■ **TASK BRIEF**:
Retype the complete listing without any change.

######

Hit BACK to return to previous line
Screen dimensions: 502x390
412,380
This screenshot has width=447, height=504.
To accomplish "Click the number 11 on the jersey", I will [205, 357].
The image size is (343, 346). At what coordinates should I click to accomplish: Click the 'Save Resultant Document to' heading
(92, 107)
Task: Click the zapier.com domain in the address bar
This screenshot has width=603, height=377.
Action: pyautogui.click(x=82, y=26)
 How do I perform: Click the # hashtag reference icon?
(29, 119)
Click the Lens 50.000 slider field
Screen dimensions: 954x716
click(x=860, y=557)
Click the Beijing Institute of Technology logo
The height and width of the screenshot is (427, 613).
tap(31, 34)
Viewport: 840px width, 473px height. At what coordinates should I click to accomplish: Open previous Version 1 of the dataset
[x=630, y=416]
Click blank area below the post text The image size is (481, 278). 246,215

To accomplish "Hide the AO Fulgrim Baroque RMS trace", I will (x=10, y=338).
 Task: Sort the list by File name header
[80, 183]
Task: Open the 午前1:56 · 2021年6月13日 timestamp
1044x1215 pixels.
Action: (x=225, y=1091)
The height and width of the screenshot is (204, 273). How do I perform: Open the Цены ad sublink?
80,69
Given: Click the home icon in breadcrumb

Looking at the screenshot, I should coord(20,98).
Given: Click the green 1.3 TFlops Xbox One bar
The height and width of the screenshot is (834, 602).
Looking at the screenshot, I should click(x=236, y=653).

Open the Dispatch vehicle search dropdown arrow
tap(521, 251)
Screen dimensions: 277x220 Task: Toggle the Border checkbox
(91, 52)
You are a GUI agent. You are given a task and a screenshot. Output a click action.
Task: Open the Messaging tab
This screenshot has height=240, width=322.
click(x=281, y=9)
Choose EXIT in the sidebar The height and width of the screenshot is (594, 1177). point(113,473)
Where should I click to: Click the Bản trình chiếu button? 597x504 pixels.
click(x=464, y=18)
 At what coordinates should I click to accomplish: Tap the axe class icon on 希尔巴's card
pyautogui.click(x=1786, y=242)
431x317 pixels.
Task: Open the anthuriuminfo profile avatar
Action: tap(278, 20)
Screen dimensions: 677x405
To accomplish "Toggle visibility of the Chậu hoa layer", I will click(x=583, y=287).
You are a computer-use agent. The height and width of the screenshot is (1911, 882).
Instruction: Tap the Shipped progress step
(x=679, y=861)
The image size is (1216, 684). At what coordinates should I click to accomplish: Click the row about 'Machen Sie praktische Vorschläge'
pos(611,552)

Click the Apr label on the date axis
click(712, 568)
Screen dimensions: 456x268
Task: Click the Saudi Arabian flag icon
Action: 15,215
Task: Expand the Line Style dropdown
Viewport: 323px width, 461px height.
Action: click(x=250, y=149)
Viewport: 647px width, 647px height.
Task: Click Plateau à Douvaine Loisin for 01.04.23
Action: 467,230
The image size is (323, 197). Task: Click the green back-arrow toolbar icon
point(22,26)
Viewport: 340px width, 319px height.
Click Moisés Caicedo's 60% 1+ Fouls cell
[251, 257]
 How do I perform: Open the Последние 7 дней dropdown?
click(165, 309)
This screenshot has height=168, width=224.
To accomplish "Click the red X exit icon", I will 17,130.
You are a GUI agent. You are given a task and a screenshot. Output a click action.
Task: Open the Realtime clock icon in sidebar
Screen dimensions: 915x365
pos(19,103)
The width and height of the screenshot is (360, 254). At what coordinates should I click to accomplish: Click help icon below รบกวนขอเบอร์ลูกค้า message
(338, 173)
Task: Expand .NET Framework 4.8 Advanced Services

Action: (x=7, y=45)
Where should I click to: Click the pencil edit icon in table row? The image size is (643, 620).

######

■ **SOLUTION TO THE PROBLEM**:
Hit BACK to return to previous line
Screen dimensions: 502x390
412,380
This screenshot has width=447, height=504.
To accomplish "Click the number 11 on the jersey", I will [205, 357].
The image size is (343, 346). At what coordinates should I click to accomplish: Click the 'Save Resultant Document to' heading
(92, 107)
Task: Click the zapier.com domain in the address bar
This screenshot has width=603, height=377.
Action: pyautogui.click(x=82, y=26)
 How do I perform: Click the # hashtag reference icon?
(29, 119)
Click the Lens 50.000 slider field
Screen dimensions: 954x716
click(x=860, y=557)
Click the Beijing Institute of Technology logo
The height and width of the screenshot is (427, 613).
tap(31, 34)
Viewport: 840px width, 473px height. At what coordinates should I click to accomplish: Open previous Version 1 of the dataset
[x=630, y=416]
Click blank area below the post text The image size is (481, 278). 246,215

To accomplish "Hide the AO Fulgrim Baroque RMS trace", I will (x=10, y=338).
 Task: Sort the list by File name header
[80, 183]
Task: Open the 午前1:56 · 2021年6月13日 timestamp
1044x1215 pixels.
Action: (x=225, y=1091)
The height and width of the screenshot is (204, 273). How do I perform: Open the Цены ad sublink?
80,69
Given: Click the home icon in breadcrumb

Looking at the screenshot, I should coord(20,98).
Given: Click the green 1.3 TFlops Xbox One bar
The height and width of the screenshot is (834, 602).
Looking at the screenshot, I should click(x=236, y=653).

Open the Dispatch vehicle search dropdown arrow
tap(521, 251)
Screen dimensions: 277x220 Task: Toggle the Border checkbox
(91, 52)
You are a GUI agent. You are given a task and a screenshot. Output a click action.
Task: Open the Messaging tab
This screenshot has height=240, width=322.
click(x=281, y=9)
Choose EXIT in the sidebar The height and width of the screenshot is (594, 1177). point(113,473)
Where should I click to: Click the Bản trình chiếu button? 597x504 pixels.
click(x=464, y=18)
 At what coordinates should I click to accomplish: Tap the axe class icon on 希尔巴's card
pyautogui.click(x=1786, y=242)
431x317 pixels.
Task: Open the anthuriuminfo profile avatar
Action: tap(278, 20)
Screen dimensions: 677x405
To accomplish "Toggle visibility of the Chậu hoa layer", I will click(x=583, y=287).
You are a computer-use agent. The height and width of the screenshot is (1911, 882).
Instruction: Tap the Shipped progress step
(x=679, y=861)
The image size is (1216, 684). At what coordinates should I click to accomplish: Click the row about 'Machen Sie praktische Vorschläge'
pos(611,552)

Click the Apr label on the date axis
click(712, 568)
Screen dimensions: 456x268
Task: Click the Saudi Arabian flag icon
Action: 15,215
Task: Expand the Line Style dropdown
Viewport: 323px width, 461px height.
Action: click(x=250, y=149)
Viewport: 647px width, 647px height.
Task: Click Plateau à Douvaine Loisin for 01.04.23
Action: 467,230
The image size is (323, 197). Task: Click the green back-arrow toolbar icon
point(22,26)
Viewport: 340px width, 319px height.
Click Moisés Caicedo's 60% 1+ Fouls cell
[251, 257]
 How do I perform: Open the Последние 7 дней dropdown?
click(165, 309)
This screenshot has height=168, width=224.
To accomplish "Click the red X exit icon", I will 17,130.
You are a GUI agent. You are given a task and a screenshot. Output a click action.
Task: Open the Realtime clock icon in sidebar
Screen dimensions: 915x365
pos(19,103)
The width and height of the screenshot is (360, 254). At what coordinates should I click to accomplish: Click help icon below รบกวนขอเบอร์ลูกค้า message
(338, 173)
Task: Expand .NET Framework 4.8 Advanced Services

Action: (x=7, y=45)
Where should I click to: Click the pencil edit icon in table row? The image size is (643, 620).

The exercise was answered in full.